Using the data that follows, say how many lines contain the word "heading", giving the number by itself.
(Recorded information Opens)
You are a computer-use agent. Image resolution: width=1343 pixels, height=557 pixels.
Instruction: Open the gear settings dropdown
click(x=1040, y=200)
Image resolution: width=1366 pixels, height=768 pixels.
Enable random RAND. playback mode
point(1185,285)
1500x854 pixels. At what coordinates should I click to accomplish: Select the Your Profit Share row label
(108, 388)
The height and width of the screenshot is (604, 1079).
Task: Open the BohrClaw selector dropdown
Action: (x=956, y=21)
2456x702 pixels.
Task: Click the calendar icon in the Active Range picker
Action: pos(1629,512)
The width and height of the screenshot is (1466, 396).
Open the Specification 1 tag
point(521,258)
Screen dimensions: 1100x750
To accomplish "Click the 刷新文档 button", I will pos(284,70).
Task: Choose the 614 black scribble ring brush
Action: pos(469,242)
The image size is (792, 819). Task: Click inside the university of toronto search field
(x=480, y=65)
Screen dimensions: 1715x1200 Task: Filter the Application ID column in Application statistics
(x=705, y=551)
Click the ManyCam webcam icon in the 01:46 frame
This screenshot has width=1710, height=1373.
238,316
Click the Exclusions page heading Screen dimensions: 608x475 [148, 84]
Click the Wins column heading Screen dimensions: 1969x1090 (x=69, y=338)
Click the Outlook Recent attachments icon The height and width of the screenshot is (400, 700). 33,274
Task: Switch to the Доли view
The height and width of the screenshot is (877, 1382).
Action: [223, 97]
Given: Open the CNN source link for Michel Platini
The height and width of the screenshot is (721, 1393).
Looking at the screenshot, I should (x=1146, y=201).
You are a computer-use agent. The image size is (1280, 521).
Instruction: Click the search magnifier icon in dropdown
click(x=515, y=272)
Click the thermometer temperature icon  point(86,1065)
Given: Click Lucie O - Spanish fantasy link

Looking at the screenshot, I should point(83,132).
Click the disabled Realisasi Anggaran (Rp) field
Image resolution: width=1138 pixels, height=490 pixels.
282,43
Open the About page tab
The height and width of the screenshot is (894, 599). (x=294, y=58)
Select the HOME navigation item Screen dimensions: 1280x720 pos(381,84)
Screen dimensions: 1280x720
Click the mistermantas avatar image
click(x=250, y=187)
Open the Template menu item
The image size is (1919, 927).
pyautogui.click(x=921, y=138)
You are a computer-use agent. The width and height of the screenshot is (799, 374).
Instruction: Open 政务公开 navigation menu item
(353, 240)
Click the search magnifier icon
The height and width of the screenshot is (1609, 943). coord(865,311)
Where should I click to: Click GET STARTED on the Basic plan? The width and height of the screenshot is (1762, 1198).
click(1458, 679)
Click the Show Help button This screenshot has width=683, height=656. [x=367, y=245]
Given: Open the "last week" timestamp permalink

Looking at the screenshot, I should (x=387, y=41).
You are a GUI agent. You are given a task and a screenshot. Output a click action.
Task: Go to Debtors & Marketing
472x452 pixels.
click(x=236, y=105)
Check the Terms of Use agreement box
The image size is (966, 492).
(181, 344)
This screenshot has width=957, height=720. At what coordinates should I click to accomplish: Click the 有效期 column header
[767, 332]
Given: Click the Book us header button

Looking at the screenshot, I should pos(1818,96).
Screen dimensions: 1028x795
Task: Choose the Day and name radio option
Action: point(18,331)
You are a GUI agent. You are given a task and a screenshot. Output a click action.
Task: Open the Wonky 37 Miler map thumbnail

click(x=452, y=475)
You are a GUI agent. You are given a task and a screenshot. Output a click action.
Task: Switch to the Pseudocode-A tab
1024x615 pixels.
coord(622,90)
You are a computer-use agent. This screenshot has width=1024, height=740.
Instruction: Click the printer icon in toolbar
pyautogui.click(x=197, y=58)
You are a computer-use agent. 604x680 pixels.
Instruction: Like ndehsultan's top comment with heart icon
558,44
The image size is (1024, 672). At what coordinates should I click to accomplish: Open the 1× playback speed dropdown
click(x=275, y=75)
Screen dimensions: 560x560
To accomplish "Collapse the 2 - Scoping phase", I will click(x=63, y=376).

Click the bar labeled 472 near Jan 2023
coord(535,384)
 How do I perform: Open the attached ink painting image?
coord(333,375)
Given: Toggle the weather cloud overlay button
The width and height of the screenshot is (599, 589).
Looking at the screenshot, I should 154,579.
(Recorded information Closes)
Task result: 2